Among these other metrics could be TAUS’ DQF (Dynamic Quality Framework), which offers bespoke benchmarking, albeit at a price point. But no matter how bespoke, it is not hard to argue that, as Tinsley pointed out, “There is obviously no substitute for manual evaluations.”
As Rico Sennrich said, “Human evaluations in the past have shown that BLEU systematically underestimates the quality of some translation systems, in particular, rule-based systems.”
As for the use of BLEU scores in the context of NMT, John Tinsley finds it “funny,” especially since, according to him, “they are even less effective for NMT” compared to rule-based systems.
Apart from BLEU, Tinsley said there is a trend among NMT researchers to use character-based metrics (e.g., ChrF, char-TER), “particularly when translating from English into other languages with richer morphology.” The results correlate better, he said.
The main reason for this, according to Tinsley, is state of the art NMT engines produce translations based on sub-words or characters as compared to words in statistical MT engines.
The fundamental comparison point for BLEU is the word…so it’s biased toward statistical engines—Will Lewis, Microsoft Translator team
Microsoft Translator’s Lewis concurred in his interview with Chris Wendt: “The kind of fundamental comparison point for BLEU is the word—and so it’s biased toward statistical engines. Phrase-based engines tend to fare better in BLEU than rule-based engines. So if you have a score of a certain number on a rule-based engine, comparing it against a phrase-based engine isn’t exactly fair because the rule-based engine will be penalized.”

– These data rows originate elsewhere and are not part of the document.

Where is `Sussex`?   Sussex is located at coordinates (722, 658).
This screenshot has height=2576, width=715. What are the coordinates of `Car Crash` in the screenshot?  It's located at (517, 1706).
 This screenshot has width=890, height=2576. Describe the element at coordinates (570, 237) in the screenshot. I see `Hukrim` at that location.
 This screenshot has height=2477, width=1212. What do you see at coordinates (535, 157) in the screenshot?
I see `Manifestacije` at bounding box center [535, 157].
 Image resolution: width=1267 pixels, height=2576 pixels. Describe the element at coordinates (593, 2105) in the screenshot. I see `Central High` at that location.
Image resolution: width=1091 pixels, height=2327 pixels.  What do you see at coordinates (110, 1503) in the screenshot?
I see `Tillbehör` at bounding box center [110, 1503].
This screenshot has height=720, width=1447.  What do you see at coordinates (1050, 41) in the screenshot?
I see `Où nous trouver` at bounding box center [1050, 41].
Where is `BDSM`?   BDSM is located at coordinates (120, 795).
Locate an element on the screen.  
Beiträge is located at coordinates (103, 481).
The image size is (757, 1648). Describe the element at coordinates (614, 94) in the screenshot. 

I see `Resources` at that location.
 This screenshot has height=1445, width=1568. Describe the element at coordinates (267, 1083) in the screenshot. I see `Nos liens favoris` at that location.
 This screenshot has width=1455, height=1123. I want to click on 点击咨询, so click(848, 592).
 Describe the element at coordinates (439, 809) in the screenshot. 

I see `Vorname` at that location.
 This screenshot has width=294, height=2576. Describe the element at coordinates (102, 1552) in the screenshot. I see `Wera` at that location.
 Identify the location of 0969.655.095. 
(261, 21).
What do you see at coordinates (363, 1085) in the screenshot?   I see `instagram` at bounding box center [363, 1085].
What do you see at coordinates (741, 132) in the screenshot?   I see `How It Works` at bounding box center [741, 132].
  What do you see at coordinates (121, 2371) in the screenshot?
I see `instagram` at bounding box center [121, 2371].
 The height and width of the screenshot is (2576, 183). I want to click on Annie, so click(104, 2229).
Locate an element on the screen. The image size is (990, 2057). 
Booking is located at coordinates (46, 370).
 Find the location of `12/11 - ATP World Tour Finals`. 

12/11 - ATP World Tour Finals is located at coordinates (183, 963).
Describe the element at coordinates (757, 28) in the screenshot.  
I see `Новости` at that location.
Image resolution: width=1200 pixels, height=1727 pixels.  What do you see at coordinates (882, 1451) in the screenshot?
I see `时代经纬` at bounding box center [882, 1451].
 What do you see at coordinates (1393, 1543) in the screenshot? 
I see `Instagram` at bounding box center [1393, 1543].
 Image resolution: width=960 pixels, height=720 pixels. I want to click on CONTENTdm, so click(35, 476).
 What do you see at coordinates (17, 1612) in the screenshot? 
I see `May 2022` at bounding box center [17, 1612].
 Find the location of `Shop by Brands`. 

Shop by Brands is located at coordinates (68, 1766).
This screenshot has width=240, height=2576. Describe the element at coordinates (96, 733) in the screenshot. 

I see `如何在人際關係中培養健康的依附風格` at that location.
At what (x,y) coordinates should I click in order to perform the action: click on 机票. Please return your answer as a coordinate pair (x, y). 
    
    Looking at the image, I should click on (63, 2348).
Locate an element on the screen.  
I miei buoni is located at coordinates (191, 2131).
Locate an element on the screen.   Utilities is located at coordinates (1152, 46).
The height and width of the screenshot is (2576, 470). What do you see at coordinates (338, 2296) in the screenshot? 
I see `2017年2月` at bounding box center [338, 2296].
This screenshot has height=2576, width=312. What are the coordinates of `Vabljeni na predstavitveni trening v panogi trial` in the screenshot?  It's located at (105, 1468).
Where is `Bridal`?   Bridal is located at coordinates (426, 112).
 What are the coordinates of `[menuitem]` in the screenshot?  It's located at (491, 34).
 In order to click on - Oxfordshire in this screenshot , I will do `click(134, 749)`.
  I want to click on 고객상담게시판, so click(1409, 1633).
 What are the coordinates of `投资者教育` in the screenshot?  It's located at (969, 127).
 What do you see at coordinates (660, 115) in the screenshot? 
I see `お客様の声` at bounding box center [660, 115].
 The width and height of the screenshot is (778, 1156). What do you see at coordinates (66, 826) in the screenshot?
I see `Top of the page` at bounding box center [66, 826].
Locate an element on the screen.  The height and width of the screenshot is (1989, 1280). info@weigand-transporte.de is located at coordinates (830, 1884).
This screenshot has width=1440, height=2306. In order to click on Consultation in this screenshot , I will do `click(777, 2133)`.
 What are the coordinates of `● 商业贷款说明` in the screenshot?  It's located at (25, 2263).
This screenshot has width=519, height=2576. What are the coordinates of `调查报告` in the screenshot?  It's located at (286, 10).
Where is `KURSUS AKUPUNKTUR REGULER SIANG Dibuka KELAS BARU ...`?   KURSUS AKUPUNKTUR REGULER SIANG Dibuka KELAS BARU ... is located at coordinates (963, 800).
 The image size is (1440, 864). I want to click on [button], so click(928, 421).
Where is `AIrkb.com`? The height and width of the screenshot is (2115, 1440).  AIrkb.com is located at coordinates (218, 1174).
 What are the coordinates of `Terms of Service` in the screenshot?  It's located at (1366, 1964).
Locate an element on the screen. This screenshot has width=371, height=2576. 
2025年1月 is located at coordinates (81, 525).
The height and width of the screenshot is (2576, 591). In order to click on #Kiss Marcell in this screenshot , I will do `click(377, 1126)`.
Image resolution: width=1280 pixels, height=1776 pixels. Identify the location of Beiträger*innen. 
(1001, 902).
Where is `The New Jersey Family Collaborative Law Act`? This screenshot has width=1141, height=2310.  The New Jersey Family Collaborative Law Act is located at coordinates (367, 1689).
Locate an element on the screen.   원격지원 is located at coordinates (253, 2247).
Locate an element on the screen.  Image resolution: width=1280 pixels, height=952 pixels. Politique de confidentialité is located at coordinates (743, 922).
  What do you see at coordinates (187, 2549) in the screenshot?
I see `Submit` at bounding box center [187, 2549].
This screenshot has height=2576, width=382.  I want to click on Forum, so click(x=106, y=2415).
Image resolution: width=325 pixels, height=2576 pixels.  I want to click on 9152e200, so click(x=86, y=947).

Lewis added: “Typically, if you have multiple [human translation] references, the BLEU score tends to be higher. So if you hear a very large BLEU score—someone gives you a value that seems very high—you can ask them if there are multiple references being used; because, then, that is the reason that the score is actually higher.”
In short, do not take BLEU scores at face value.
Said Sennrich, “The scientific community regularly organizes shared translation tasks, which include a human evaluation.” He concluded, “Even though such an evaluation is costly, it is crucial that we do not trust automatic metrics blindly.”